PROBLEM TO SOLVE:
How many lines in the entries below include the word "computer"? Respond with the number only.

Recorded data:
——

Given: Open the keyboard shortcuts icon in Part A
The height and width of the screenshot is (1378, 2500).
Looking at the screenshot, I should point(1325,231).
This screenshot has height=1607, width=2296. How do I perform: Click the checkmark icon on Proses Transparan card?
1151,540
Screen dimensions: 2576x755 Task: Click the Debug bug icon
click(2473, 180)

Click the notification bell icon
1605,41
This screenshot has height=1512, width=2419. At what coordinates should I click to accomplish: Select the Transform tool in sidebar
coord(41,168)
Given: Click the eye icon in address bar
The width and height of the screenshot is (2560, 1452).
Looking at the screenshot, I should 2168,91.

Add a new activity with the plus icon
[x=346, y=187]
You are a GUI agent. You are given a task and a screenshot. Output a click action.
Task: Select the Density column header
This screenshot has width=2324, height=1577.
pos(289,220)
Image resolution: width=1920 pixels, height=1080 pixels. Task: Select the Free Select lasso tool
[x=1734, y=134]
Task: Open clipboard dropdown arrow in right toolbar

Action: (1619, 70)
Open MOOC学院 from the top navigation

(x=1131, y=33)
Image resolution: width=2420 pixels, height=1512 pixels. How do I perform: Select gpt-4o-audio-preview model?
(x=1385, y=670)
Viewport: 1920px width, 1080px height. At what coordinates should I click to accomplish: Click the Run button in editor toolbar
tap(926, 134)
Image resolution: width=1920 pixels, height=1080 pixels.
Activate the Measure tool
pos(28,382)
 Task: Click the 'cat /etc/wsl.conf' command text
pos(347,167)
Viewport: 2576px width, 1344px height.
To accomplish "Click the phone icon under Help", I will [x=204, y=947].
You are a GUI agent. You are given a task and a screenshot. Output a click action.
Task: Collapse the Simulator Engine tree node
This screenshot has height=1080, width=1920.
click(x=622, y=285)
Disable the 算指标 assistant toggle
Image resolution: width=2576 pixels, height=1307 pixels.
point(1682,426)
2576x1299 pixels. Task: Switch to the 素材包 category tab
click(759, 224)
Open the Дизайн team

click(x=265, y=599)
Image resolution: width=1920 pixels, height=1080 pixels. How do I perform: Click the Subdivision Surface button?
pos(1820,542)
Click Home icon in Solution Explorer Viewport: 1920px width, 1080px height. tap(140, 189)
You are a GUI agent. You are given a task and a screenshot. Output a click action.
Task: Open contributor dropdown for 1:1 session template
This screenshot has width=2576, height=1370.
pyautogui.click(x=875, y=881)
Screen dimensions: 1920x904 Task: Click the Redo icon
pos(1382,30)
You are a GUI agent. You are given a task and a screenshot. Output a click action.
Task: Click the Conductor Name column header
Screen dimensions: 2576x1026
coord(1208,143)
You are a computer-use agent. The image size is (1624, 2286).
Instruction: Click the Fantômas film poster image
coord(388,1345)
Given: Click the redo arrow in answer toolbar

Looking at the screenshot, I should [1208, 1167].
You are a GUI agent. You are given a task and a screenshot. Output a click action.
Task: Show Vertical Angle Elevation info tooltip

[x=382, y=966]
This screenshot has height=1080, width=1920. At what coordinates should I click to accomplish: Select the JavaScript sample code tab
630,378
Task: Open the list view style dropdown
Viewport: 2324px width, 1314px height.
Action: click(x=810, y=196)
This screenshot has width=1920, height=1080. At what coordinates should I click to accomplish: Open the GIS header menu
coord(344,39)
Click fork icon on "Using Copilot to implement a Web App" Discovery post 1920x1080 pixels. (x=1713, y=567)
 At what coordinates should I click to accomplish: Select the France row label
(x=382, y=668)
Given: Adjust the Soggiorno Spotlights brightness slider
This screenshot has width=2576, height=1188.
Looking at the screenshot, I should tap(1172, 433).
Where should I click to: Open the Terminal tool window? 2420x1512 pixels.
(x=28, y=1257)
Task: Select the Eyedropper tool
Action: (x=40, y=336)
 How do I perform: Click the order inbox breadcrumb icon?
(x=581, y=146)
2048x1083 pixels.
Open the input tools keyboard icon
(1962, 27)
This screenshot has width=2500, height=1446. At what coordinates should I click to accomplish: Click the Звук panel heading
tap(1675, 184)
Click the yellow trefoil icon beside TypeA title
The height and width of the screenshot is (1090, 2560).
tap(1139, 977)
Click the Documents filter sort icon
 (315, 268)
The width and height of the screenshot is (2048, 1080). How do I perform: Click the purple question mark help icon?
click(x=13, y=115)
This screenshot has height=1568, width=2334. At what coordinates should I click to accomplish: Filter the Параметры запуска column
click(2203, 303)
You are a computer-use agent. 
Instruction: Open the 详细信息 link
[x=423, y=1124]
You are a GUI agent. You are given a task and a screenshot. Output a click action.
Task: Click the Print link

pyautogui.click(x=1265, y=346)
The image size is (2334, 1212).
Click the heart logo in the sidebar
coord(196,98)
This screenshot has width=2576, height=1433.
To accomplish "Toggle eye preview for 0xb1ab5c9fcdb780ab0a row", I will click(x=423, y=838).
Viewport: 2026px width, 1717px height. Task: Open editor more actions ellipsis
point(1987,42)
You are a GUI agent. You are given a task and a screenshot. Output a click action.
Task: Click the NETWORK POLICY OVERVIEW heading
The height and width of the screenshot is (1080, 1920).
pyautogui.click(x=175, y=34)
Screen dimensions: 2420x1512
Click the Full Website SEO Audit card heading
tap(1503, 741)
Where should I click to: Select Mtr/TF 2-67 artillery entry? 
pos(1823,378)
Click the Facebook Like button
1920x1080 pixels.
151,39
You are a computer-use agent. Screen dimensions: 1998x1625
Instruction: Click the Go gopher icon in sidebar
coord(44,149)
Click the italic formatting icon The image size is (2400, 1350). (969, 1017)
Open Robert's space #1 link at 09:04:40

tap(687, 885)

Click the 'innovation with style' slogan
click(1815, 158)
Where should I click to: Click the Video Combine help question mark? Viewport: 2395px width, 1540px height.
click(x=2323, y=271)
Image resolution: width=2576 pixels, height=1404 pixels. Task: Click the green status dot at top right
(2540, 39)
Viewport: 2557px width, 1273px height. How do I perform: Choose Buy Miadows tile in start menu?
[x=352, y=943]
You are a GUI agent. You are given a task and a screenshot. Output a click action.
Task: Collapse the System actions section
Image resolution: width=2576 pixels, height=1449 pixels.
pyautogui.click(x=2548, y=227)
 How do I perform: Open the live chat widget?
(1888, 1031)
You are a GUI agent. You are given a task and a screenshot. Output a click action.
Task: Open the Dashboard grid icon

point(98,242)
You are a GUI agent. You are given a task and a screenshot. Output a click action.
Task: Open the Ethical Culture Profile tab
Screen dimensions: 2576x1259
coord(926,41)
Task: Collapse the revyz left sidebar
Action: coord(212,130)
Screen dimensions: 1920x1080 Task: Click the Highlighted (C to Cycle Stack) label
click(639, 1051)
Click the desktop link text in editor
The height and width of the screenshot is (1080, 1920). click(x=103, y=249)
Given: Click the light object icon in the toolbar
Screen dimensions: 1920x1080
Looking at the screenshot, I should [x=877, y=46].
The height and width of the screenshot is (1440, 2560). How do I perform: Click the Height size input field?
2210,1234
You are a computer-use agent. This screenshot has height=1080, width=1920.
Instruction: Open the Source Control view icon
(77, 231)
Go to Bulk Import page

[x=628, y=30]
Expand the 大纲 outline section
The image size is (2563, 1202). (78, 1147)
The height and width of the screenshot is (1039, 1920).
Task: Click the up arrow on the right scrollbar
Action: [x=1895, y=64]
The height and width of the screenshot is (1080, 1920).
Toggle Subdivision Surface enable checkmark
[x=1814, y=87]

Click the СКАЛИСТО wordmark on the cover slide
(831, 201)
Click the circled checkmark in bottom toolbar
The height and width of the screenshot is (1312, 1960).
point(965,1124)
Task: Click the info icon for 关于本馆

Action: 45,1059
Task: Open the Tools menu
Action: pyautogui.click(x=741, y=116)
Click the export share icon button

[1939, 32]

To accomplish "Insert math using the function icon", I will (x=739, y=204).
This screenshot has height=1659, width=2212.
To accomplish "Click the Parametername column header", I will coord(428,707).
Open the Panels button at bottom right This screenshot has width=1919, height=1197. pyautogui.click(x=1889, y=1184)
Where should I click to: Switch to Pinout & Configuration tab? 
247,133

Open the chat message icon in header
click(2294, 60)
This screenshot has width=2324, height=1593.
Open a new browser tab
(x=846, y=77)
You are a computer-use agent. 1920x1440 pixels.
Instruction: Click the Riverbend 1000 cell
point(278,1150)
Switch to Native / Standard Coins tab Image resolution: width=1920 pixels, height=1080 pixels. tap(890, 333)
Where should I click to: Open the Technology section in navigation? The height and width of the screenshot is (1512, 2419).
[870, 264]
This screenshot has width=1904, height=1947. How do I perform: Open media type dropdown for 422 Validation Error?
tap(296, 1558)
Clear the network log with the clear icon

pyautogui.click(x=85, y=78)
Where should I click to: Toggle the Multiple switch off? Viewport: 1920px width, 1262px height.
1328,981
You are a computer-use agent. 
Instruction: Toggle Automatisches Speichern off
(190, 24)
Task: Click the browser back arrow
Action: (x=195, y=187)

——

THE COMPLETED TASK:
6